● **WORK TO BE COMPLETED**:
Beginning with the line where "Switch to 怎么连接" appears, repeat every remaining line of the entries exactly, the last line included.

● **PROVIDED DATA**:
::::
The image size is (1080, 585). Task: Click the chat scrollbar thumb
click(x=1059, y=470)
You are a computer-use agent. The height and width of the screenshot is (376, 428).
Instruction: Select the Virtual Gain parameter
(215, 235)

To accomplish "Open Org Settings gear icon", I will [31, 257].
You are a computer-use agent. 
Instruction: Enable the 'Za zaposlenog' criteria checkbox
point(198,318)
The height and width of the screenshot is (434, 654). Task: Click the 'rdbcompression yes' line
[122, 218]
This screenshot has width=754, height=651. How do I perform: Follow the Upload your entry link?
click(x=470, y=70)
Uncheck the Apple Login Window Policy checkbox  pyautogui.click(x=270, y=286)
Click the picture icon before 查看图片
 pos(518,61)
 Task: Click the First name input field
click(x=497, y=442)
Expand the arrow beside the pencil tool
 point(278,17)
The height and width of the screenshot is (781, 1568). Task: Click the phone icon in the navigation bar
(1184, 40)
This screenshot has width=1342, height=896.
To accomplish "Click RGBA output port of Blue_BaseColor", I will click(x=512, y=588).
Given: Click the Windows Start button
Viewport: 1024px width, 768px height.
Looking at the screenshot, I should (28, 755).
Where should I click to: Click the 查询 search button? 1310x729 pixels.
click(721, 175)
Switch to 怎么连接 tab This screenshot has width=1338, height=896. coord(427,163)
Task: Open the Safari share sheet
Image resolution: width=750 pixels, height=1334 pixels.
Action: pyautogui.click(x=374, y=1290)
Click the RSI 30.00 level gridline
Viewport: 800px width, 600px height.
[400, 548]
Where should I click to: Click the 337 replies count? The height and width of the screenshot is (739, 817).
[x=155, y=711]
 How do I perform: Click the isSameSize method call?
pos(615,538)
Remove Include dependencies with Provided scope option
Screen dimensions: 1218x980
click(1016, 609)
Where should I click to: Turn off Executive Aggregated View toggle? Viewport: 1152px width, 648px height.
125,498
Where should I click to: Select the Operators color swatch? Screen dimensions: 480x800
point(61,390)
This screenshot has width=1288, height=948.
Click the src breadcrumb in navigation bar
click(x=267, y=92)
::::
● **SOLUTION TO THE PROBLEM**:
Switch to 怎么连接 tab This screenshot has width=1338, height=896. coord(427,163)
Task: Open the Safari share sheet
Image resolution: width=750 pixels, height=1334 pixels.
Action: pyautogui.click(x=374, y=1290)
Click the RSI 30.00 level gridline
Viewport: 800px width, 600px height.
[400, 548]
Where should I click to: Click the 337 replies count? The height and width of the screenshot is (739, 817).
[x=155, y=711]
 How do I perform: Click the isSameSize method call?
pos(615,538)
Remove Include dependencies with Provided scope option
Screen dimensions: 1218x980
click(1016, 609)
Where should I click to: Turn off Executive Aggregated View toggle? Viewport: 1152px width, 648px height.
125,498
Where should I click to: Select the Operators color swatch? Screen dimensions: 480x800
point(61,390)
This screenshot has width=1288, height=948.
Click the src breadcrumb in navigation bar
click(x=267, y=92)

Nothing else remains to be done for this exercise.